Dr. Lionel J. Dawson, Associate Professor in Theriogenology and Production Medicine at Oklahoma State University’s Center for Veterinary Health Sciences, recently returned from Ethiopia. His trip was part of a United States AID project to improve small ruminant meat production in Ethiopia, one of the top populated countries in Africa.
The Ethiopian Sheep and Goat Productivity Improvement Program involves Oklahoma State University Center for Veterinary Health Sciences, Langston University, and Prairie View A&M. The 6 year program is designed to improve the country’s small ruminant meat production through cross breeding. Local or native breeds of sheep and goats will be cross bred with Boer goats and Doeper sheep imported from South Africa.

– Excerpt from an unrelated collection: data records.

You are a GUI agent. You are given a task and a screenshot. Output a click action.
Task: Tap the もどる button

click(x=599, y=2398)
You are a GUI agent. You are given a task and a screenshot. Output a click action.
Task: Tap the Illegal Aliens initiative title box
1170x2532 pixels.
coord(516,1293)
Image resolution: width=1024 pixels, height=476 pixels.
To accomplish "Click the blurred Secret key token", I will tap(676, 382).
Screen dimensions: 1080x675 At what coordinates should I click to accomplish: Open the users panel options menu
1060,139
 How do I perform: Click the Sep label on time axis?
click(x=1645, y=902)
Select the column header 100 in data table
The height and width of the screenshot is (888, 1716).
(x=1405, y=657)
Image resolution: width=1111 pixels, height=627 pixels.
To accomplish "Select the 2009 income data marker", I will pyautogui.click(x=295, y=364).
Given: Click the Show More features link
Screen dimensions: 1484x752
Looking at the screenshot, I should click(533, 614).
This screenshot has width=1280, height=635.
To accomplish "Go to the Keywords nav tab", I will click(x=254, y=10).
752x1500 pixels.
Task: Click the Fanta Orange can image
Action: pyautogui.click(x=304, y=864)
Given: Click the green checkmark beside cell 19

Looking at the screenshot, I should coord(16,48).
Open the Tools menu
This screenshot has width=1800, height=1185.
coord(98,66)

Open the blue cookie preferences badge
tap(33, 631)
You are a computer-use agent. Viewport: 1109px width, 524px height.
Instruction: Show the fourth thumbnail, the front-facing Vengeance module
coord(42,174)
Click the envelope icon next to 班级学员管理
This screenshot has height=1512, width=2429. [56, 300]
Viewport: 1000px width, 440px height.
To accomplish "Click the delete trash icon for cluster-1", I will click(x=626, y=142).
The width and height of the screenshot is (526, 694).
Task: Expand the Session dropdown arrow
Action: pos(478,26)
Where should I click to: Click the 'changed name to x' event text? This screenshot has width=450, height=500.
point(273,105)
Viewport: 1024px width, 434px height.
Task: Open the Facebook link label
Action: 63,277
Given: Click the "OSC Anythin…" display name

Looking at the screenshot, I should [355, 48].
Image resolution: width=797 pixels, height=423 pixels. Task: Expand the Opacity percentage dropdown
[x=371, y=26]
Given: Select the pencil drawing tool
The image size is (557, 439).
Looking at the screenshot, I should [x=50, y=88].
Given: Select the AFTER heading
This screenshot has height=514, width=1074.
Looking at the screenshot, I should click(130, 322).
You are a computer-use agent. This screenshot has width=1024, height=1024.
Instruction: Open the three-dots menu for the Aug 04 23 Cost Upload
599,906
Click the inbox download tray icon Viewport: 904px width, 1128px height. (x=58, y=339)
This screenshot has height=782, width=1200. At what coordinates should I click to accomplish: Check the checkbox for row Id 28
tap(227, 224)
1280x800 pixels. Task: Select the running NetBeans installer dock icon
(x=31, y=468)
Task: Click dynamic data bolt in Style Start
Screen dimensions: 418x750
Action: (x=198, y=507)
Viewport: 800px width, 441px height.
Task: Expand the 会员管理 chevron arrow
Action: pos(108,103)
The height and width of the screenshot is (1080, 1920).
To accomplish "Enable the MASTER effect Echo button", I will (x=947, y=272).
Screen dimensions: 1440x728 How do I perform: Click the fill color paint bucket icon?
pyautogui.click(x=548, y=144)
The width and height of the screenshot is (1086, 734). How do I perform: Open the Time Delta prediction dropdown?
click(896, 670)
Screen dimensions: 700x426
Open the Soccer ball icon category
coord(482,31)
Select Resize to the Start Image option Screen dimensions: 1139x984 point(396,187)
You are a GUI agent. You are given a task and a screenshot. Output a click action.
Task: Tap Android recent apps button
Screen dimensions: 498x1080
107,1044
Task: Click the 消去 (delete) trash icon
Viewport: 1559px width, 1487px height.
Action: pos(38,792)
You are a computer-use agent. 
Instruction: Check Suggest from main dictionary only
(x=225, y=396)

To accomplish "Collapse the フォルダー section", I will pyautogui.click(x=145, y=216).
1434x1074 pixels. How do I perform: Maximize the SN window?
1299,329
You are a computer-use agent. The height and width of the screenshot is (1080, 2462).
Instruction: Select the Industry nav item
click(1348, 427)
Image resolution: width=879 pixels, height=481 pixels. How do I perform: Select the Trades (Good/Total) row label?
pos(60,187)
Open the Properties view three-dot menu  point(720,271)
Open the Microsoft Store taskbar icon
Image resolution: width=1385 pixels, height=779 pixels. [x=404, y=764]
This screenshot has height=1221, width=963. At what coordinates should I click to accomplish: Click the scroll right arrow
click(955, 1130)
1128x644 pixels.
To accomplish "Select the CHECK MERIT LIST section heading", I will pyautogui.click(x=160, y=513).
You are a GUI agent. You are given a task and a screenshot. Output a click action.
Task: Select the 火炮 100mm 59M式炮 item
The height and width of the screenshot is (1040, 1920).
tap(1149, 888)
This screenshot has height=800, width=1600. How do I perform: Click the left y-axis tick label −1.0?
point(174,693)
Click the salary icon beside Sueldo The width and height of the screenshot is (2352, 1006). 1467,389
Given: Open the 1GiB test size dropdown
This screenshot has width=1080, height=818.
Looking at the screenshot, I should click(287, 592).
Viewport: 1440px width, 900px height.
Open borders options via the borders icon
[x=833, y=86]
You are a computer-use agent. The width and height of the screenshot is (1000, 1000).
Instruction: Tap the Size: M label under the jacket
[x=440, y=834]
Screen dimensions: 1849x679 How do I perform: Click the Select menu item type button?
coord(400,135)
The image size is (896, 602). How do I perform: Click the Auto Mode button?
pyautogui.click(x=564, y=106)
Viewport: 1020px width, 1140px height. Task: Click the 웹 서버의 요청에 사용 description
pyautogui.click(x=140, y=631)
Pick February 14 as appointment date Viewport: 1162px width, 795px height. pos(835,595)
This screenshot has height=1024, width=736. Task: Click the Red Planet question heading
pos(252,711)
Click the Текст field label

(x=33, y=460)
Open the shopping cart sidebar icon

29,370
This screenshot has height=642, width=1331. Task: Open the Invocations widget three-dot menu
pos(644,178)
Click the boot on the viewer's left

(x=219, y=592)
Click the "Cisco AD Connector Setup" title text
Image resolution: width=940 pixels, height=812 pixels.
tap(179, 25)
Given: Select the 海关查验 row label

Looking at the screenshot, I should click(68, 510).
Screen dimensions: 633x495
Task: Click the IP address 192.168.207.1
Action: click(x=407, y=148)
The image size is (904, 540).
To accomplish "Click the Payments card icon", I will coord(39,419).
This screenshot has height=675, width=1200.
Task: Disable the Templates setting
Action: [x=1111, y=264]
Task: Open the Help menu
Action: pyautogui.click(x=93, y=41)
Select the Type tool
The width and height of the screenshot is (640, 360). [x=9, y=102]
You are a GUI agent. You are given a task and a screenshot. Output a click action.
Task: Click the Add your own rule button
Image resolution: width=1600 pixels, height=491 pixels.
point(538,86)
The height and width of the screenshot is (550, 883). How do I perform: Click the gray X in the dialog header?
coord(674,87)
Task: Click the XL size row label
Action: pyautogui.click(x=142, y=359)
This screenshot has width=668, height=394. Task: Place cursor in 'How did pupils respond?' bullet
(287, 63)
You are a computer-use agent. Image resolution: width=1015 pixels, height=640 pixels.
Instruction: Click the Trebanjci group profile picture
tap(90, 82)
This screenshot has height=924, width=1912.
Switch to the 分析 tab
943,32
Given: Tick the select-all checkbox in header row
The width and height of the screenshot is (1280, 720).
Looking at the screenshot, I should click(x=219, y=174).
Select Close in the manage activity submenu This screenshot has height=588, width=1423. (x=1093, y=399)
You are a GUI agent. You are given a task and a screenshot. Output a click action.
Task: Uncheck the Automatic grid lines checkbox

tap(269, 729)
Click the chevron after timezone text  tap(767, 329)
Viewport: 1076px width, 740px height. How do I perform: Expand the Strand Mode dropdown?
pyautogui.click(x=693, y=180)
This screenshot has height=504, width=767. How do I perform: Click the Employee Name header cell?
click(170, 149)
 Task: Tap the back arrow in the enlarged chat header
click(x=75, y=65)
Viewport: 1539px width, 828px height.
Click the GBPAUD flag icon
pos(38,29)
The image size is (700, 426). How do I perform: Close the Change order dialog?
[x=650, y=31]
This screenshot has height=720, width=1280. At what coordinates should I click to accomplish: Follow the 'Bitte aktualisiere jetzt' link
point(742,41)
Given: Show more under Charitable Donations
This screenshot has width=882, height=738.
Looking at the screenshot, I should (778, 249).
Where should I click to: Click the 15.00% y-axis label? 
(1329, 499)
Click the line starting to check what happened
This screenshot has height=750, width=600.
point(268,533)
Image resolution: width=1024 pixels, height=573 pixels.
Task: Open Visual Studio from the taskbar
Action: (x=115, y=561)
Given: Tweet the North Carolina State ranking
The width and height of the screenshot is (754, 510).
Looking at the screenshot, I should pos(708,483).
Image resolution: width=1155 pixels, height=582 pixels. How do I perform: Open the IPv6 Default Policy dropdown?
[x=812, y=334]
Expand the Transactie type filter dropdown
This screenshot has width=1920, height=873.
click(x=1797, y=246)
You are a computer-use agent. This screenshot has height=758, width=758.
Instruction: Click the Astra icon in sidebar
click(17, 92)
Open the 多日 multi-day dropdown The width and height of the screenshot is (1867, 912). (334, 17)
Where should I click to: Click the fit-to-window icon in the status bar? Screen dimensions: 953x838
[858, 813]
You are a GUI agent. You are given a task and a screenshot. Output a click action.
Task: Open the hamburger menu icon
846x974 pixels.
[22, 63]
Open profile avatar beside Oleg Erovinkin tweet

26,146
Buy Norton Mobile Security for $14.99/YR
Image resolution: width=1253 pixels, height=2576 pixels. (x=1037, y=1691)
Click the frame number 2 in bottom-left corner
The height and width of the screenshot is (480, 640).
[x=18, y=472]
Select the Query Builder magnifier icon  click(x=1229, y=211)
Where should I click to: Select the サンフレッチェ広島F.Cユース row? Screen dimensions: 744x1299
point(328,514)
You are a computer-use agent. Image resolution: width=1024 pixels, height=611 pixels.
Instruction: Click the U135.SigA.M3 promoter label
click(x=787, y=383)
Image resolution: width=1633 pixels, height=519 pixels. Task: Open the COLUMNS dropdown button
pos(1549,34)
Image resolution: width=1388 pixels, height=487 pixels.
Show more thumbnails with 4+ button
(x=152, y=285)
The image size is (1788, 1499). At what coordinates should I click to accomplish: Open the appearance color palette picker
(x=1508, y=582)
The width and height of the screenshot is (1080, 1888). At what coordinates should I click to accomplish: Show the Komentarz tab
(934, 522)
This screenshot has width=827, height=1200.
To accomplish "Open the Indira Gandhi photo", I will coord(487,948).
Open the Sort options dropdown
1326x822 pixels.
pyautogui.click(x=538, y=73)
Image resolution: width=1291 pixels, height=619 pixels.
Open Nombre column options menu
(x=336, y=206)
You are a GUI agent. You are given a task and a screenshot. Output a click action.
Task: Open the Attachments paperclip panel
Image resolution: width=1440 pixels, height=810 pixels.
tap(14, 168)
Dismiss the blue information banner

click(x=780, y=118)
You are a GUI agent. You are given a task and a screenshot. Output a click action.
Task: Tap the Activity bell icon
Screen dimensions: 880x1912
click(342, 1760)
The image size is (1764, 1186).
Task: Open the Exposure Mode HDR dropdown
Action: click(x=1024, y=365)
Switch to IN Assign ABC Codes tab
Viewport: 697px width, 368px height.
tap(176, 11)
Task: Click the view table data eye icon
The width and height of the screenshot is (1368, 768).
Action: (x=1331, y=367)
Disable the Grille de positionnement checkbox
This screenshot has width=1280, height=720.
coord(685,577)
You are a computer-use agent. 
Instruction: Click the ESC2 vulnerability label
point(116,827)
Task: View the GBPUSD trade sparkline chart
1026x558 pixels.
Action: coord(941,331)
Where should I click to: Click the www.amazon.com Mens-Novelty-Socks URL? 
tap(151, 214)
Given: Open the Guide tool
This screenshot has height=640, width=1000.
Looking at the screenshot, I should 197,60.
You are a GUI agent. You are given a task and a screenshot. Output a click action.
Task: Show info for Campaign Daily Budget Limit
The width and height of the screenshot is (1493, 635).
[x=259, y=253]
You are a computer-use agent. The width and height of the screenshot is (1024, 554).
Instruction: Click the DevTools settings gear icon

“This project is very important to improve the economy of this East African country. Improving the carcass yield in these cross bred sheep and goats will enable Ethiopia to export meat and meat products to other African and Middle Eastern countries in that region,” explains Dr. Dawson. “Through organized breeding and proper veterinary care we will be able to improve the genetics of goats and sheep over a period of time in Ethiopia. And the quality and quantity of meat produced by these cross bred animals will be a lot healthier than the meat produced by local breeds for human consumption.”
Dr. Dawson supervised the quarantine station located at Sabeta, Ethiopia. A chartered plane flew in 120 Boer goats and 120 Doeper sheep from Johannesburg, South Africa, to Addis Ababa, Ethiopia. These animals were then transported via a two deck trailer for the remaining 30 miles to the quarantine station at Sabeta. Dr. Dawson spent 3 weeks in Ethiopia monitoring the animals’ health and immunizing them for local diseases. After 6 weeks in quarantine, the sheep and goats will be sent to nucleus farms all over Ethiopia for crossbreeding.